Ukrayna'ya güvenlik garantileri kapsamında Alman askerlerinin gönderilmesi olasılığı, Berlin'de hem hükümet hem de muhalefet partileri içinde derinleşen bir tartışmaya yol açtı. Siyasi figürler, konunun askeri kapasiteden uluslararası sorumluluğa kadar birçok boyutta ele alınması gerektiğini belirtiyor.
Merz "Katkı Sunmamız Açık" Derken, SPD'de Farklı Sesler Yükseliyor
Almanya Başbakanı Friedrich Merz, Washington'daki Ukrayna zirvesinin ardından daha net bir tavır sergileyerek, "Avrupa'nın siyasi düzeni söz konusu. Almanya'nın burada büyük çıkarı ve yüksek sorumluluğu var. Katkı sunmamız benim için açıktır" dedi.
Ancak hükümetin büyük ortağı olan Sosyal Demokrat Parti (SPD) içinde görüş ayrılıkları bulunuyor. Savunma Bakanı Boris Pistorius, Almanya'nın katkısının henüz netleşmediğini ve hem siyasi hem de askeri düzeyde kararlaştırılacağını söyledi. Pistorius, halihazırda Litvanya'da bulunan bir Alman tugayı ve "Quadriga 2025" tatbikatı nedeniyle Alman ordusunun üzerindeki yükün arttığına dikkat çekti.
SPD Meclis Grubu Başkanı Matthias Miersch ise prensipte asker göndermeye açık olduklarını, ancak bunun "Amerikan katılımı olmazsa olmazdır" şartına bağlı olduğunu vurguladı. Öte yandan, Grup Başkanvekili Dirk Wiese gibi bazı SPD'li isimler tartışmanın erken olduğunu savunarak, önce savaşın nasıl biteceğinin tanımlanması gerektiğini belirtti.
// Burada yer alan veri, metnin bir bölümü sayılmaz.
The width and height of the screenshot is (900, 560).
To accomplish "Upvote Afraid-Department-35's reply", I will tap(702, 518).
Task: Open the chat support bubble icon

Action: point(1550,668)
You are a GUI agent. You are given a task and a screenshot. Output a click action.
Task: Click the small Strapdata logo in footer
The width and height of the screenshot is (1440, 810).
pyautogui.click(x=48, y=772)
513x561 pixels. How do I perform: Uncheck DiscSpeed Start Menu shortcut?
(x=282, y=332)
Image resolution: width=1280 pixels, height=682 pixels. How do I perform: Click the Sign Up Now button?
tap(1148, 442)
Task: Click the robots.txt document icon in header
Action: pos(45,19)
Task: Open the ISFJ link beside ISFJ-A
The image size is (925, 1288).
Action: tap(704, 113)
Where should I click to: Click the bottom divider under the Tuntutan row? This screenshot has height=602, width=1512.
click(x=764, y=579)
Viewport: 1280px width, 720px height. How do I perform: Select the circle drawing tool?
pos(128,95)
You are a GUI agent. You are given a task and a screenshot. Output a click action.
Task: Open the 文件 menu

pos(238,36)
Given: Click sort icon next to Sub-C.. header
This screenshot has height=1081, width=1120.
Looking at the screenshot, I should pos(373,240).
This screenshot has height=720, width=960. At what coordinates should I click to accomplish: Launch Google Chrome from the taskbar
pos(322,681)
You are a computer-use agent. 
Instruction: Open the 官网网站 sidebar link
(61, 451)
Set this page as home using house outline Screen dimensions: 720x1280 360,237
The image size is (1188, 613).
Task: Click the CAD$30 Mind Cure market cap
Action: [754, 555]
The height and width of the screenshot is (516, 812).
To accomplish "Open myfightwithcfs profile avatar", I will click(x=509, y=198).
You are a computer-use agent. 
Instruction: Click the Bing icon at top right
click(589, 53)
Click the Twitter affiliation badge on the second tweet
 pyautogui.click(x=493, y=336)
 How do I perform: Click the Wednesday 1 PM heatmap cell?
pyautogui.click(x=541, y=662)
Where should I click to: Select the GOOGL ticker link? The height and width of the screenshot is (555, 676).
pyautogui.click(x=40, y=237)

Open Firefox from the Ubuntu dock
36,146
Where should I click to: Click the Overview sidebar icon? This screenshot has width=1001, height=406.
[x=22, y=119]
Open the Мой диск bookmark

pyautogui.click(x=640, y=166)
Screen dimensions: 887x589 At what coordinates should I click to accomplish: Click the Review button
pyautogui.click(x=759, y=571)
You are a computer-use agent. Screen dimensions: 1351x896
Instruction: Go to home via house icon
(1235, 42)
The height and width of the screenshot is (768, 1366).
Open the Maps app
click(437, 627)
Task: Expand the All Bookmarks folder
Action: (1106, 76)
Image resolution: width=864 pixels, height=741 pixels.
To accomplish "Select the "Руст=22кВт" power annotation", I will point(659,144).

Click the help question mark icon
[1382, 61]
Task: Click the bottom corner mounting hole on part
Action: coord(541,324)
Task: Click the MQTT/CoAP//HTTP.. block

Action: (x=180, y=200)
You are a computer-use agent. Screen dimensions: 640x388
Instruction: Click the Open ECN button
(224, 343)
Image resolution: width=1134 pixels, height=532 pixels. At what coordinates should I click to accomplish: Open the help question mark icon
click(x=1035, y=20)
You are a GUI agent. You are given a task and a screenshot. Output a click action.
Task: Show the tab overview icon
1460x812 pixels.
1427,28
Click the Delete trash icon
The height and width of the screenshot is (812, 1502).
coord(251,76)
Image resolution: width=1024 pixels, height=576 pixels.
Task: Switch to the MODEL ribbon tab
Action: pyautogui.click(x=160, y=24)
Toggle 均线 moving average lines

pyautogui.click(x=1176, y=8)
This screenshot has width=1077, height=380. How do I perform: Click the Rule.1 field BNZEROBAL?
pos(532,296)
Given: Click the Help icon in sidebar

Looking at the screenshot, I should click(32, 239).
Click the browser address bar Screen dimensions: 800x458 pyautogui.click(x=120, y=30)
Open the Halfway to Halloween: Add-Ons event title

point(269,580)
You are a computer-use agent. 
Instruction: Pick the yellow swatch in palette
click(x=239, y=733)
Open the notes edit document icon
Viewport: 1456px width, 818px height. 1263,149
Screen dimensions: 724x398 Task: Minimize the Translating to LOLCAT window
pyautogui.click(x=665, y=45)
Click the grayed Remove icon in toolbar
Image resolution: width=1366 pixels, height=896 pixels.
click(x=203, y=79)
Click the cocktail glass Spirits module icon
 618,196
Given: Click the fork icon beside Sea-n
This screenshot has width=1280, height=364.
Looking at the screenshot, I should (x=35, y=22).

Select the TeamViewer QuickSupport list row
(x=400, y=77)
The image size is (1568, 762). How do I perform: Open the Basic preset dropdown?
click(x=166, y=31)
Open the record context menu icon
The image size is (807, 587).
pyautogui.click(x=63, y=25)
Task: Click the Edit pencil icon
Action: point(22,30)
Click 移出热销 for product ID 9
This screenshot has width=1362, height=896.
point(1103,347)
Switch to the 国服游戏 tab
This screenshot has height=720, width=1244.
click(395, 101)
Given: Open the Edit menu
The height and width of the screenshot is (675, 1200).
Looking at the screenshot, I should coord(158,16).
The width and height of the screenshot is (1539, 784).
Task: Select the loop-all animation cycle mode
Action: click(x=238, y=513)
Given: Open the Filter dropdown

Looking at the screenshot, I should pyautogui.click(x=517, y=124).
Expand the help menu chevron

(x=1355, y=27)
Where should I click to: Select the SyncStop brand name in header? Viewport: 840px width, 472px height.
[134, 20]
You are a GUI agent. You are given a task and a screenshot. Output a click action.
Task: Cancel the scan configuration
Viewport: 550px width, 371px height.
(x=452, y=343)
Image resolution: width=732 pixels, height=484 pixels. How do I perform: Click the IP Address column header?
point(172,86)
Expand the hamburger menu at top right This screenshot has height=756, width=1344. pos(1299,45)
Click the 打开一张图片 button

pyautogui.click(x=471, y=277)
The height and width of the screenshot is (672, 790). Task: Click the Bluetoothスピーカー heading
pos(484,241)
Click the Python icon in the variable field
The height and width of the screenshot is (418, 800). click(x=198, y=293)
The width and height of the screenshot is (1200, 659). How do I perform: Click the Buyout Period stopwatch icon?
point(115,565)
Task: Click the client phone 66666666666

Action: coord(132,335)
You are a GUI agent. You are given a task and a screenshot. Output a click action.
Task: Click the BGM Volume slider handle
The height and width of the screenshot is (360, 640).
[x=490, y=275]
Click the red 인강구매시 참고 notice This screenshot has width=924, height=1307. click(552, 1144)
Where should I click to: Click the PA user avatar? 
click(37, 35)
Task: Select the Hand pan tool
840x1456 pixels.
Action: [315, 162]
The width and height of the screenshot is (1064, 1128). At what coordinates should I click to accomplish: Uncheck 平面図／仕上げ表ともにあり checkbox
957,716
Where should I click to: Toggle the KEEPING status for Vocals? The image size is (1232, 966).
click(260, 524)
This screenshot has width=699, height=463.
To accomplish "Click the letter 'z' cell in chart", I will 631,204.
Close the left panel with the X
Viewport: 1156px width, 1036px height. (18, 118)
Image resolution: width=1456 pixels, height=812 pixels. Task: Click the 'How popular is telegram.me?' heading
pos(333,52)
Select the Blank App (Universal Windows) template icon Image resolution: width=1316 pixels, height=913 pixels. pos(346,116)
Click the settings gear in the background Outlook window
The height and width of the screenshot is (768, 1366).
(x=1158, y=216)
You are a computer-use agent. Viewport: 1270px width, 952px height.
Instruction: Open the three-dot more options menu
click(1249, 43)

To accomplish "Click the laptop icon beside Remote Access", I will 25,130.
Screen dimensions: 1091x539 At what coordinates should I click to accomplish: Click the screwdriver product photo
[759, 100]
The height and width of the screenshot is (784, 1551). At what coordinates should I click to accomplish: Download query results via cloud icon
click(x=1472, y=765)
Ordu Kapasitesi ve Trump'ın Tutumu Tartışmanın Merkezinde
Tartışmanın bir diğer boyutu ise Alman ordusunun bu göreve hazır olup olmadığı. Saksonya Eyalet Başbakanı Michael Kretschmer, Alman ordusunun imkânlarının böyle bir görevi kaldıramayacağını söylerken, CDU'nun savunma uzmanı Henning Otte de aşırı yüklenme uyarısı yaparak "5 bin askerden oluşacak bir tugay bile Bundeswehr için dev bir meydan okuma olur" ifadelerini kullandı.
Bu tartışma, ABD Başkanı Donald Trump'ın tutumuyla daha da karmaşık bir hal aldı. Trump, Amerikan kara birliklerini kesin bir dille reddederken, hava sahasının korunmasına yönelik katkıya kapıyı kapatmadı. Askeri uzmanlara göre, Trump'ın "Air" ifadesi, ABD'nin hava savunması olmadan Ukrayna'nın güvenliğinin garanti edilemeyeceği anlamına geliyor.